Objective: NINJ2 regulates activation of vascular endothelial cells, and genome-wide association studies showed that variants in NINJ2 confer risk to stroke. However, whether variants in NINJ2 are associated with coronary artery disease (CAD) is unknown.
Methods: We genotyped rs34166160 in NINJ2 in two independent Chinese GeneID populations which included 2,794 CAD cases and 4,131 controls, and performed genetics association studies. Functional studies were also performed to reveal the mechanisms.

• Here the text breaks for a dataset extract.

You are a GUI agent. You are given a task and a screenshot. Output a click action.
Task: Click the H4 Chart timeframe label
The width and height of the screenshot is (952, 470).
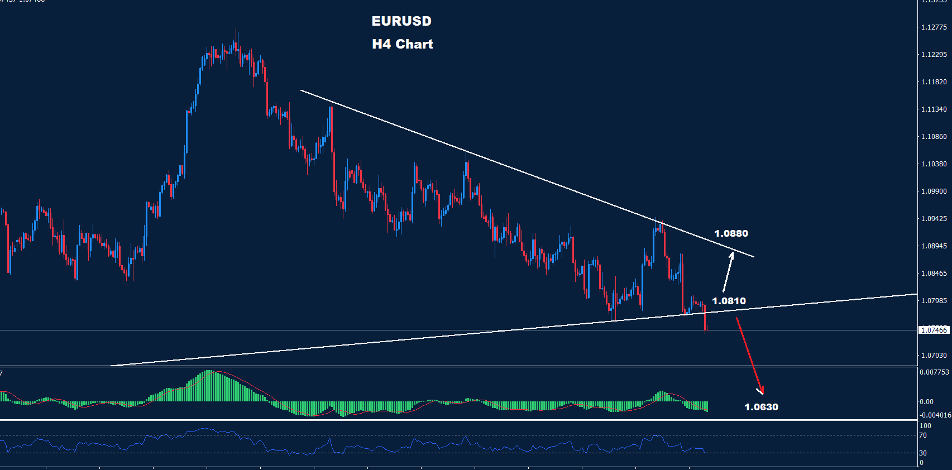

Results: Allele rs34166160 significantly confers risk to CAD in the GeneID Hubei population which contained 1,440 CAD cases and 2,660 CAD-free controls (observed P-obs = 6.39 × 10-3 with an odds ratio (OR) was 3.39, adjusted P-adj = 8.12 × 10-3 with an OR of 3.10). The association was replicated in another population, GeneID Shandong population contained 1,354 CAD cases and 1,471 controls (P-obs = 3.33 × 10-3 with an OR of 3.14, P-adj = 0.01 with an OR of 2.74). After combining the two populations, the association was more significant (P-obs = 1.57 × 10-5 with an OR of 3.58, P-adj = 3.41 × 10-4 with an OR of 2.80). In addition, we found that rs34166160 was associated with the mRNA expression level of NINJ2 and the flanking region of rs34166160 can directly bind with transcriptional factor CCAAT-box/enhancer-binding protein beta, and the risk A allele has more transcription activity than non-risk C allele with or without LPS in HUVEC cells.
Conclusions: Our study demonstrates that the functional rare variant rs34166160 in NINJ2 confers risk to CAD for the first time, and these findings further expand the range of the pathology of CAD and atherosclerosis.
Keywords: C/EBP beta; NINJ2; SNP; coronary artery disease; genetics.